Brief 1
In the optical mapping abstract, what technique do the authors use to show that the BFC and WFC problems are MAX SNP-hard?
Brief 2
Decide whether each statement agrees with the optical mapping abstract, and answer yes or no with the deciding words of the abstract: (a) The EBFC problem had been shown to be NP-Complete. (b) A dense instance of the EBFC problem has no PTAS. (c) The Binary Shift Cut problem models spurious molecules.
Brief 3
Output the part of the optical mapping abstract starting with "The Binary Partition Cut (modeling" and going on through "polynomial time algorithm.", copied word for word.

Text shown
______
The study of the complexity of the problems arising in Optical Mapping
has generated considerable interest
amongst computer science researchers.
In this paper we examine the complexity of these problems.
Optical Mapping leads to various computational problems such as
the Binary Flip Cut (BFC) problem, the Weighted Flip Cut (WFC) problem
the Exclusive Binary Flip Cut (EBFC) problem \cite{parida1, parida2},
the Binary Shift Cut (BSC) problem, the Binary Partition Cut (BPC)
problem and others. The complexity and the hardness of the BFC problem,
the WFC problem were not known.
Using the technique of {\em gap-preserving}
reduction of the max-cut problem, we show that BFC and WFC
problems are MAX SNP-hard and achieving an approximation ratio
$1-\Upsilon/7$ for these problems is NP-hard, where $\Upsilon$
denotes the upper bound on the polynomial time approximation factor of the
well-known max cut problem. A slight variation of BFC, BFC$_{\max K}$,
had been shown to be NP-hard; we improve the result to show that
BFC$_{\max K}$ is MAX SNP-hard and achieving an approximation ratio
$(1-\Upsilon/7)\frac{p_{max}}{p_{min}}$ for BFC$_{\max K}$ is NP-hard,
where $p_{\min}$ and $p_{\max}$ are the minimum and maximum of the digestion
rates in the given problem. The EBFC problem was shown to be NP-Complete;
improve this result to show that EBFC is MAX SNP-hard and
achieving an approximation ratio $1-\Upsilon/7$ for EBFC is NP-hard.
However, a dense instance of the EBFC problem
does have a PTAS.
The Binary Partition Cut (modeling spurious molecules)
problem has been shown to be NP-Complete: we show, in this
paper, that a (reasonable) unrestrained version of it
has an efficient polynomial time algorithm.
A variation of the Binary Shift Cut (modeling missing fragments)
BSC$_{\max K}$, had been shown to be NP-hard \cite{Tom};
we show both the versions of this problem to be MAX SNP-hard and
achieving an approximation ratio $1-\Upsilon/6$ for BSC
and a ratio $(1-\Upsilon/6)\frac{p_{max}}{p_{min}}$
for BSC$_{\max K}$ is NP-hard. In addition, we show that
$d$-wise Match ($d$M) problem is MAX SNP-hard and
achieving an approximation ratio $1-\Upsilon$ is NP-hard.
______
Raw data
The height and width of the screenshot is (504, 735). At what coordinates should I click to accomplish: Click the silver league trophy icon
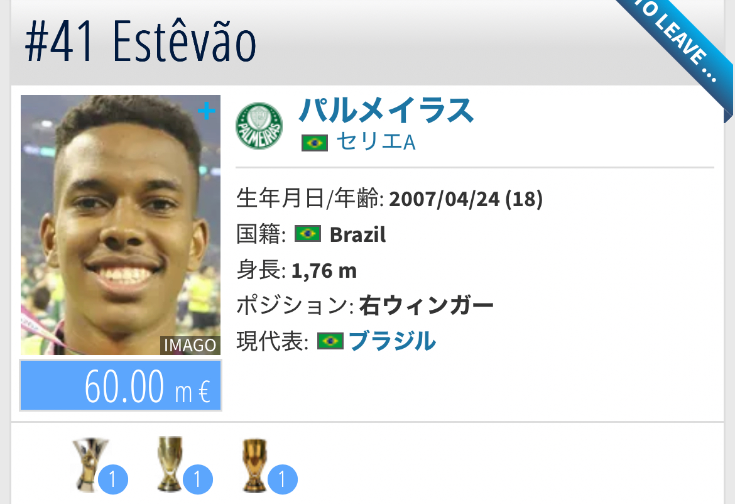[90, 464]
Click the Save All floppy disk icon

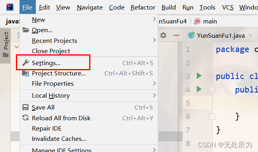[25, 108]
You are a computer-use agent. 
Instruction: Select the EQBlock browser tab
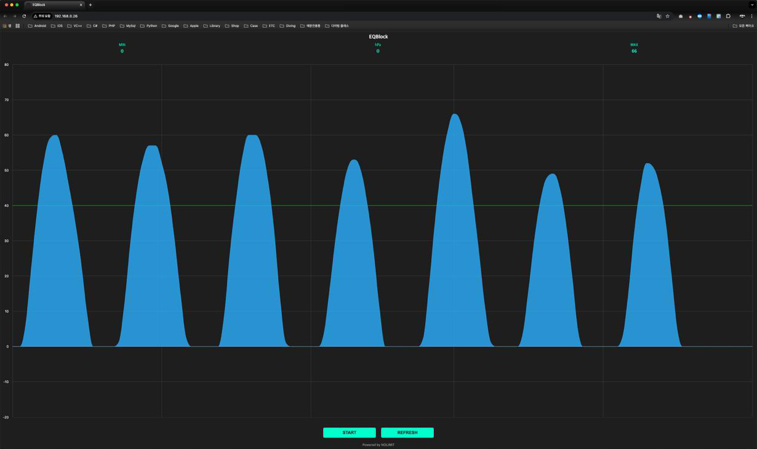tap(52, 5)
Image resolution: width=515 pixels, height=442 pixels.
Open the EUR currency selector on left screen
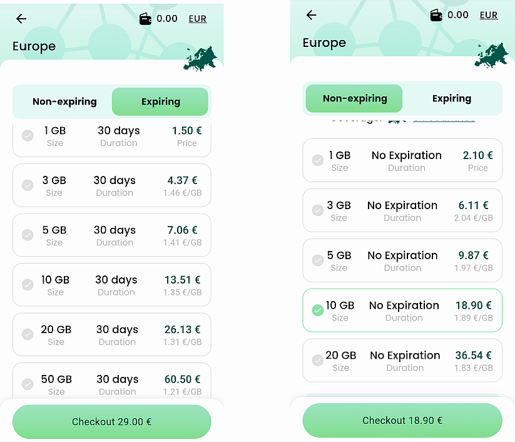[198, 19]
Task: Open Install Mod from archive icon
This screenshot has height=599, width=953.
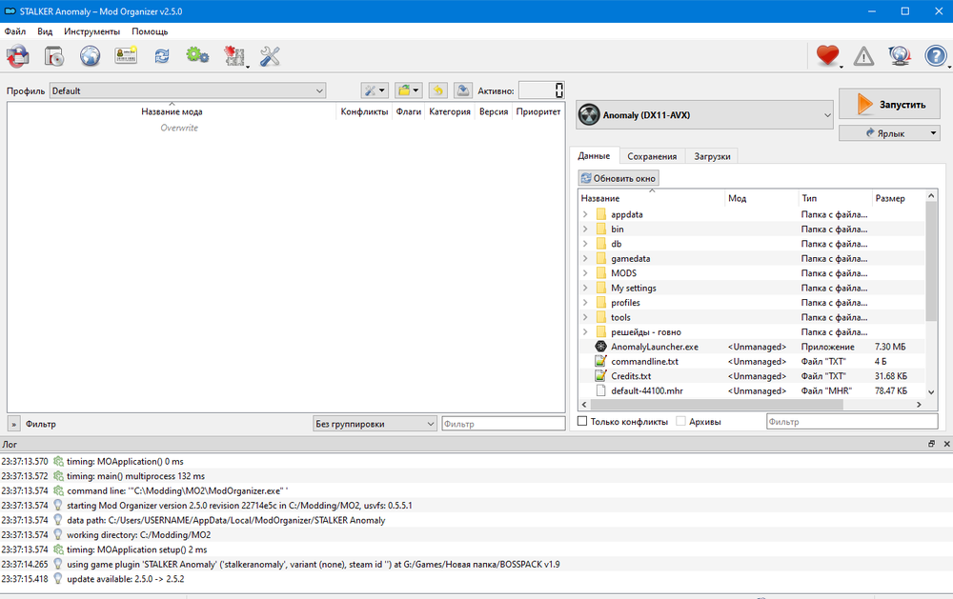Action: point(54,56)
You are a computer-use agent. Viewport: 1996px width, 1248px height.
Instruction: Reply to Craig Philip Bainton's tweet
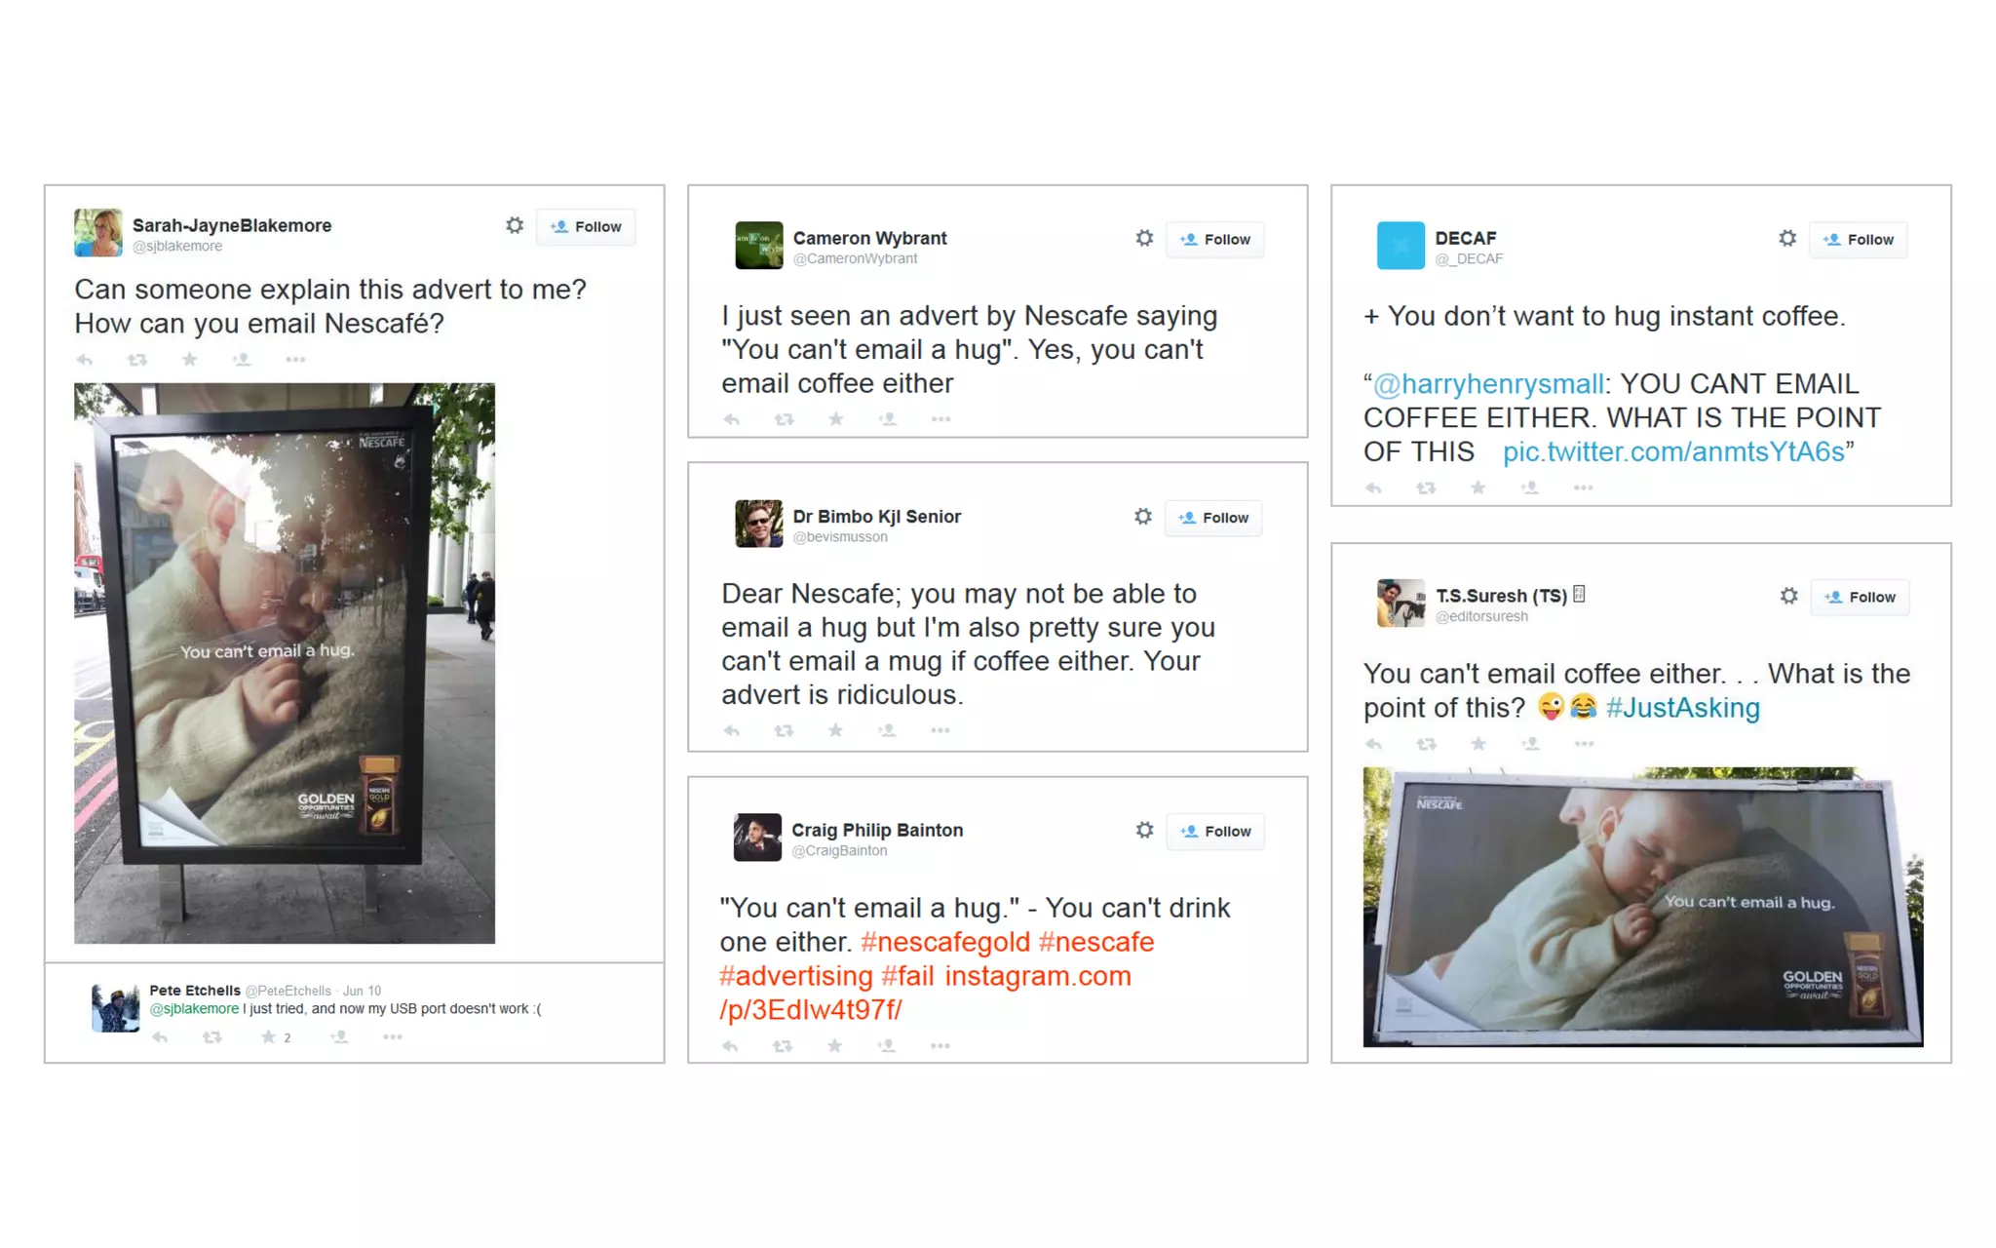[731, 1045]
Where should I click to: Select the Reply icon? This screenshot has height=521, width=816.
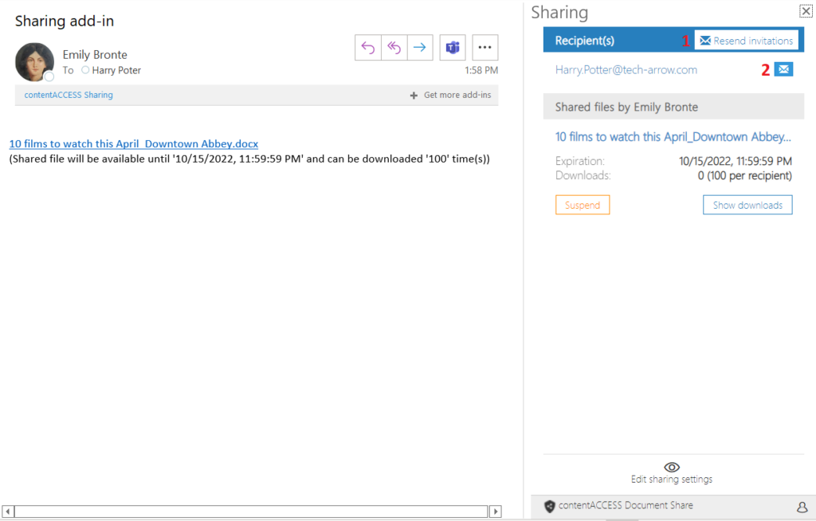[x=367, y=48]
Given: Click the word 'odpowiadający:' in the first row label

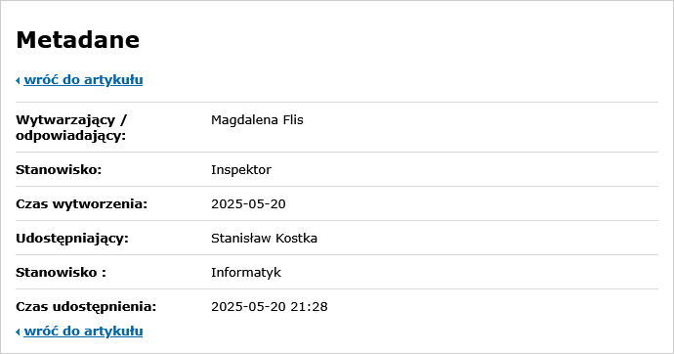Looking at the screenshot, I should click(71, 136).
______
Correct response 1
They use a gap-preserving reduction of the max-cut problem.

Correct response 2
(a) Yes: "The EBFC problem was shown to be NP-Complete"
(b) No: "a dense instance of the EBFC problem does have a PTAS"
(c) No: "Binary Shift Cut (modeling missing fragments)"

Correct response 3
The Binary Partition Cut (modeling spurious molecules)
problem has been shown to be NP-Complete: we show, in this
paper, that a (reasonable) unrestrained version of it
has an efficient polynomial time algorithm.